▶ THE PROBLEM
Look through the material below and report every line that includes "home".

▶ SOURCE RECORDS

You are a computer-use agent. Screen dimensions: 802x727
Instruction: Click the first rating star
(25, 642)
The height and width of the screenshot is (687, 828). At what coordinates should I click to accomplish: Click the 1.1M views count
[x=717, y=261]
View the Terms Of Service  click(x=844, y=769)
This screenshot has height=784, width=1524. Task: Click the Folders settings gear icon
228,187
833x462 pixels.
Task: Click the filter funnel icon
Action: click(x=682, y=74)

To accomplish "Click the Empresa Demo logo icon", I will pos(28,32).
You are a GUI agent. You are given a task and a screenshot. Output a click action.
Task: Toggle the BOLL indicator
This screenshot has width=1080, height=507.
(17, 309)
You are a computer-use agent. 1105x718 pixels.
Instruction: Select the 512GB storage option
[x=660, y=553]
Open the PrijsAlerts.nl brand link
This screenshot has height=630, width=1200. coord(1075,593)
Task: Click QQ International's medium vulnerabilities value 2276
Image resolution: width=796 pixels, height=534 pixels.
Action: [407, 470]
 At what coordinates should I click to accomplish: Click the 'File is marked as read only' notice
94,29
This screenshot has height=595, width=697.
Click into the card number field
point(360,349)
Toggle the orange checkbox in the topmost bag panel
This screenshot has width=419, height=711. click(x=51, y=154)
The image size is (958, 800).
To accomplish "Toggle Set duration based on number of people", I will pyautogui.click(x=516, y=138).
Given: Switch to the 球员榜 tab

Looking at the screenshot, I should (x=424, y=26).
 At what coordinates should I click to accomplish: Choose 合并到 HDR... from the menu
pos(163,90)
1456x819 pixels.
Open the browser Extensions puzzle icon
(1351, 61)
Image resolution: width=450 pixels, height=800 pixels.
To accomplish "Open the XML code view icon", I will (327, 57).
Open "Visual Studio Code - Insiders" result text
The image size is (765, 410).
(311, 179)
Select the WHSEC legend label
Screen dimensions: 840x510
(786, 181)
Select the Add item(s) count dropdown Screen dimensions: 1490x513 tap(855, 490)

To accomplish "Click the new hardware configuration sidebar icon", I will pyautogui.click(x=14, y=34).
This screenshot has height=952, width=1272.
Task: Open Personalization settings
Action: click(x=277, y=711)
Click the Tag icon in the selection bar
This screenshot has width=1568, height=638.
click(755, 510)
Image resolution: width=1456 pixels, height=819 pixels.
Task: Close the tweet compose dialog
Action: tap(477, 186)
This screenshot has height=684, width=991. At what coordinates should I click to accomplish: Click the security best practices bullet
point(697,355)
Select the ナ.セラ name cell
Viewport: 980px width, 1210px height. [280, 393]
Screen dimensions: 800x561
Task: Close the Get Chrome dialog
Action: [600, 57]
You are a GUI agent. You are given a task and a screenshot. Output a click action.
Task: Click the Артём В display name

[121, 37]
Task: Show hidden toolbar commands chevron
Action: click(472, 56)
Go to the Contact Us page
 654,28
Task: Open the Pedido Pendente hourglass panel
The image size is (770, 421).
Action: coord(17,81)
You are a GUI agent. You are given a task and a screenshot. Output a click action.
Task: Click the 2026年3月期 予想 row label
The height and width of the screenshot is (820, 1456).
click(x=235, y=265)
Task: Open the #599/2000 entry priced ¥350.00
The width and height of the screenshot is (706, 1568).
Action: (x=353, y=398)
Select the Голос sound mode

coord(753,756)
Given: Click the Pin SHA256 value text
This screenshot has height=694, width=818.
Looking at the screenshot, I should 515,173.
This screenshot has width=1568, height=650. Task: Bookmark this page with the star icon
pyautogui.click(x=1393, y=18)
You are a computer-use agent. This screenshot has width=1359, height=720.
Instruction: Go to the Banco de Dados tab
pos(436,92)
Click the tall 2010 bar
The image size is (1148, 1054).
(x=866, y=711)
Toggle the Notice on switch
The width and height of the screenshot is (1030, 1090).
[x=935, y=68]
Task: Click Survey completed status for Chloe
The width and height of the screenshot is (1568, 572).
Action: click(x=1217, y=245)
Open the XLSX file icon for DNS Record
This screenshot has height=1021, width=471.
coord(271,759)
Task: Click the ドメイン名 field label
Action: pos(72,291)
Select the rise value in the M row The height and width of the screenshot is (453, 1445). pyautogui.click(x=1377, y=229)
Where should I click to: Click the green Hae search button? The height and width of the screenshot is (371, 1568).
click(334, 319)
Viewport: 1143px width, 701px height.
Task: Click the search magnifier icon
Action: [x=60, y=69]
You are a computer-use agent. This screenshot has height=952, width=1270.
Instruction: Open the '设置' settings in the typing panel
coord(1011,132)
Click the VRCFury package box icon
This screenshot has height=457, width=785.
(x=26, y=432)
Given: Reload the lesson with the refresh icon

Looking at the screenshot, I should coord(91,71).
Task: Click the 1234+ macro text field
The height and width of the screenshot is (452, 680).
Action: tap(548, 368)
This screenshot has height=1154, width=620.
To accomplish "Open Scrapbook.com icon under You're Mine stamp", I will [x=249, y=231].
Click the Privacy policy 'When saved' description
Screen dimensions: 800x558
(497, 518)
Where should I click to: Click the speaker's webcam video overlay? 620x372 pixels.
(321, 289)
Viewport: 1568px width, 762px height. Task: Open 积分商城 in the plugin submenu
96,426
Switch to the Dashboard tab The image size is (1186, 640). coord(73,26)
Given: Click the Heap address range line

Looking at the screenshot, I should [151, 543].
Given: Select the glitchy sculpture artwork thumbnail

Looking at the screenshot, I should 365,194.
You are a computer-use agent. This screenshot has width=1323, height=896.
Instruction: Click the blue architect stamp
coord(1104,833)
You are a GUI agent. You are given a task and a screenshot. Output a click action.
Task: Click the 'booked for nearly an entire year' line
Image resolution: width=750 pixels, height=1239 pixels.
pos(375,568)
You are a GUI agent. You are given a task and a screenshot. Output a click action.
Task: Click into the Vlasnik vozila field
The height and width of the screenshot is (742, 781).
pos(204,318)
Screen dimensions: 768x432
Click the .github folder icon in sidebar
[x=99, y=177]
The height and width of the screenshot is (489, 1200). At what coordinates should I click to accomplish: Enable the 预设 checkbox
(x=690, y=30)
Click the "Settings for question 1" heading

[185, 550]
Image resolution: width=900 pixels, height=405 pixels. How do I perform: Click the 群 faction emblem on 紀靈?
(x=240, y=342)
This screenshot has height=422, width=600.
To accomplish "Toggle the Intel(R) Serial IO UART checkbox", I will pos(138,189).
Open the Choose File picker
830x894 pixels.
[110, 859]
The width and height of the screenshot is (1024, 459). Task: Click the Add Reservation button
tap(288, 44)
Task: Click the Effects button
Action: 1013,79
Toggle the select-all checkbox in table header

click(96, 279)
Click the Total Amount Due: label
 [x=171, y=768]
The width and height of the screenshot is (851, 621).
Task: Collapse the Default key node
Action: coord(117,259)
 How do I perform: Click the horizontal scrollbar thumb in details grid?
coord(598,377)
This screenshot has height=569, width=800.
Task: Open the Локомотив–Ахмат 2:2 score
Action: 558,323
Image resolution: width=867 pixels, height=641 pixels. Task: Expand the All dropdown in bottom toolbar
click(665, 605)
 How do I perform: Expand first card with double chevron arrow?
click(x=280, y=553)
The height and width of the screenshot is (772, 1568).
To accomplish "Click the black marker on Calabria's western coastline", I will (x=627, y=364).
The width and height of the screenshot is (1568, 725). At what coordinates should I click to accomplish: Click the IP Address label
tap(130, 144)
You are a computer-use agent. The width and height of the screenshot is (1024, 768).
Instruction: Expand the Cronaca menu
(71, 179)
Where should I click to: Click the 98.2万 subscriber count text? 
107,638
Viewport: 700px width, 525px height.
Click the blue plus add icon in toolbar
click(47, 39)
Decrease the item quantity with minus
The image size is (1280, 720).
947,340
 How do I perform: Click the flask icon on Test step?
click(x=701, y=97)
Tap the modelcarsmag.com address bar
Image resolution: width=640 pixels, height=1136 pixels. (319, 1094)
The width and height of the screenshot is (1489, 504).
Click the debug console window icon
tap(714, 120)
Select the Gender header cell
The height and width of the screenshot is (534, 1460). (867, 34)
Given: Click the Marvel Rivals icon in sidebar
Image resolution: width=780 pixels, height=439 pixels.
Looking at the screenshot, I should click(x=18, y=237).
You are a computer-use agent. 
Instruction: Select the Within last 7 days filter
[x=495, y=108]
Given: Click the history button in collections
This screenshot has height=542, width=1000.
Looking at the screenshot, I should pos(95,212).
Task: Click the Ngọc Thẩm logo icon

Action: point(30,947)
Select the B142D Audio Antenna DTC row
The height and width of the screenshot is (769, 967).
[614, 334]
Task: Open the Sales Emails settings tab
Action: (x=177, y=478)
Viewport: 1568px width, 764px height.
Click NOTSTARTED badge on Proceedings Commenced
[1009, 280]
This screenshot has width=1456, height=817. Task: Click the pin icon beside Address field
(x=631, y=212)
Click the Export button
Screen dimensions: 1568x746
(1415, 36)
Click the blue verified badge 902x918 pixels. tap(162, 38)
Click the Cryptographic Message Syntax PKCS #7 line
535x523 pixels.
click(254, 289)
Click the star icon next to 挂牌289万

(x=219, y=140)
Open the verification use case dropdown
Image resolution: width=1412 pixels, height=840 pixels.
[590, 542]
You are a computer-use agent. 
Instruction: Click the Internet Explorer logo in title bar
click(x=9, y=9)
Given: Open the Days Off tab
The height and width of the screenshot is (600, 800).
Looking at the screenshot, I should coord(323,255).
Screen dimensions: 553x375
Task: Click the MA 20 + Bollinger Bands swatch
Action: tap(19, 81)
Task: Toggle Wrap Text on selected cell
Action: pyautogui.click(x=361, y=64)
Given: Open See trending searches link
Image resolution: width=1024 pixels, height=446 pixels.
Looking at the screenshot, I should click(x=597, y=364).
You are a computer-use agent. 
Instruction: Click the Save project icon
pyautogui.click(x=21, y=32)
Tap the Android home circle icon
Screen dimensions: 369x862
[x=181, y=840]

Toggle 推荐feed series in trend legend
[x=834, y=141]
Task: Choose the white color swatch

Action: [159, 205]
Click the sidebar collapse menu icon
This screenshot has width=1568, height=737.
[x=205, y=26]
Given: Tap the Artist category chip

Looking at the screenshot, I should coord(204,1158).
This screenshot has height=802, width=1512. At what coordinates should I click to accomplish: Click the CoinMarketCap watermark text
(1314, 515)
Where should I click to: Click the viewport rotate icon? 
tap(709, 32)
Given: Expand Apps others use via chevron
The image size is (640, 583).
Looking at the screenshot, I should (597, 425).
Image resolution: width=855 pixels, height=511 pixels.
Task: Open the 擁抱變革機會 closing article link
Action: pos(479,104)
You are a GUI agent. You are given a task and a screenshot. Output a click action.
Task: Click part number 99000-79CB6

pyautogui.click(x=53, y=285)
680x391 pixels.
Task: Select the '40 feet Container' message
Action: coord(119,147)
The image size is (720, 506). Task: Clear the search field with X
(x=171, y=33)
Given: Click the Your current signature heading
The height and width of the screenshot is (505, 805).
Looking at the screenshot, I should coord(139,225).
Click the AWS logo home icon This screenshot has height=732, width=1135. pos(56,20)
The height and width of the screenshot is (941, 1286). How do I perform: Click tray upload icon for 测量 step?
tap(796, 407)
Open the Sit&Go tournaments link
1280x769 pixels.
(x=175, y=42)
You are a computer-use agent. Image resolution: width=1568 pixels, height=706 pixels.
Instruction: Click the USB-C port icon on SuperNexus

▶ ANSWER FOR THE TASK
Tap the Android home circle icon
Click the AWS logo home icon This screenshot has height=732, width=1135. pos(56,20)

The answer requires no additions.